Staunton,
January 24 – A major problem in both the USSR and the Russian Federation has
been the shortage of cash, the result of government policies which keep the
monetarization of the economy “five to ten times less than in developed
economies,” a situation that reached its apogee in the years immediately after
the collapse of the Soviet Union.
One
consequence of that decline in the 1990s when the rate of monetarization of the
economy fell to 15 percent, the Tolkovatel blog points out today was the
appearance of self-minted currency in 750 republics and cities of the Russian
Federation as well as at about 25,000 enterprises (ttolk.ru/?p=9273).
In a
detailed post richly illustrated with pictures of some of these notes and coins, the blog
explains that the appearance of such currencies, which took the place of the
lack of state-sanctioned cash, had its roots in Soviet times and was
exacerbated by the specific conditions of Boris Yeltsin’s rule.
After
the 1917 revolution, many regions and enterprises issued “surrogate banknotes”

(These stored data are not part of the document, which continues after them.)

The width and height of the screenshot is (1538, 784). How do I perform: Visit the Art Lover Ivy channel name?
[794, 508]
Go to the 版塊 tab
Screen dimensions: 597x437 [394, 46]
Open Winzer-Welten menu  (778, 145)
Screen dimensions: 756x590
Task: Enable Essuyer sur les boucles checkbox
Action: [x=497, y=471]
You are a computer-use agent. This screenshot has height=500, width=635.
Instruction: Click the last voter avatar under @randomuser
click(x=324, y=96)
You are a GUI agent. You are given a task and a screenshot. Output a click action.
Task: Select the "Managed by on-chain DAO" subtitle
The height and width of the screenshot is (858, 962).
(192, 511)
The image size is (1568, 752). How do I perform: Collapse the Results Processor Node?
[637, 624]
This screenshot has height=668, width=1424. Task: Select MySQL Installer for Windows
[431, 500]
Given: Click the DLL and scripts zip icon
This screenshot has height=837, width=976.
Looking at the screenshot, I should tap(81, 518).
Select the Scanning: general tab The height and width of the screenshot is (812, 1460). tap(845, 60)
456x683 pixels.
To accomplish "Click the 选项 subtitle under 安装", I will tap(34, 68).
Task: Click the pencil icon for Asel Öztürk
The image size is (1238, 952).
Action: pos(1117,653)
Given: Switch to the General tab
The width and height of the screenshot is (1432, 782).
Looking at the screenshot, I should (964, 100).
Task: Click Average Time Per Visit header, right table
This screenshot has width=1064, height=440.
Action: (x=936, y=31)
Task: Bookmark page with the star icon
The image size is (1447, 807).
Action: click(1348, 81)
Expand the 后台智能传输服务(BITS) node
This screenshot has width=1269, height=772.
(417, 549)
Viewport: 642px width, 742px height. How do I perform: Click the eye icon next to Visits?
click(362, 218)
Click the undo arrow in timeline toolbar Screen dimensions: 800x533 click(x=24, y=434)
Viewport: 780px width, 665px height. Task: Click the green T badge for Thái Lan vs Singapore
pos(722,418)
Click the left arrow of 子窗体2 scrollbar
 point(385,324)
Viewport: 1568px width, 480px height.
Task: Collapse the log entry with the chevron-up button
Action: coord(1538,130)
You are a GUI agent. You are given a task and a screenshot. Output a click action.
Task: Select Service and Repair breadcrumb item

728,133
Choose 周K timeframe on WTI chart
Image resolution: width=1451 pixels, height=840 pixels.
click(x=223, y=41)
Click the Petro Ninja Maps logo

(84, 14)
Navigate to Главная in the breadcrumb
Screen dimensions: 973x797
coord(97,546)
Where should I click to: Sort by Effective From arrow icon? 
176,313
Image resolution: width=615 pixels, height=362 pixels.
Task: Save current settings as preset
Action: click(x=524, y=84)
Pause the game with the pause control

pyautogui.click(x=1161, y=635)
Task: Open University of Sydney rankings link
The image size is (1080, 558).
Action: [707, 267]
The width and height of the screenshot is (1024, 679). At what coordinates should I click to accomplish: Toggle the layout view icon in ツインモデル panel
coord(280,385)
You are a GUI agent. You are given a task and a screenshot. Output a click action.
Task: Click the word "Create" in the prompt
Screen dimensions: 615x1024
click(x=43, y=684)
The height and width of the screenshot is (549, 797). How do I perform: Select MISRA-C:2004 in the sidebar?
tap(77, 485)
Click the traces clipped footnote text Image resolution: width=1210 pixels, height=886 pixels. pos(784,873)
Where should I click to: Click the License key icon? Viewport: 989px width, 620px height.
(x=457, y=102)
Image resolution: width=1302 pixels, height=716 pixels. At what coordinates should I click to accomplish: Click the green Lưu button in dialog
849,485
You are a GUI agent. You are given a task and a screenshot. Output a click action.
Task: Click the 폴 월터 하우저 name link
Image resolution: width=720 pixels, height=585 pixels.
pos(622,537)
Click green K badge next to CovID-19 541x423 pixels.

until these were forbidden by 1935 in the RSFSR and in some Central Asian
republics in 1941, the blog portal reports. But after that time, Soviet leaders
wanted to keep the monetarization of the economy low “because there was not a
sufficient level of consumer goods and services.”
Indeed,
Tolkovatel points out, “whenever the quantity of money in the economy exceeded
a certain level, it was necessary to extract it from the population” by means
of “monetary reforms” like those which took place in 1947 and 1991,
confiscations which made Soviet citizens suspicious of their own state
currency.
But even
in Soviet times, “this rule had an exception: special currencies were printed
for special people,” prisoners at the bottom and the party-economic elite at
the other. Except for Weimar Germany in
the 1920s, there are virtually no examples of a developed country “which had
the parallel circulation at one and the same time of several types of legal
money.”
During perestroika,
“the highest monetarization of the economy” in the history of the country occurred,
the blog says. By 1991, monetarization
had reached “73 percent of GDP, one of the highest measures in the world for
that time and even greater than was the case then in the United States.”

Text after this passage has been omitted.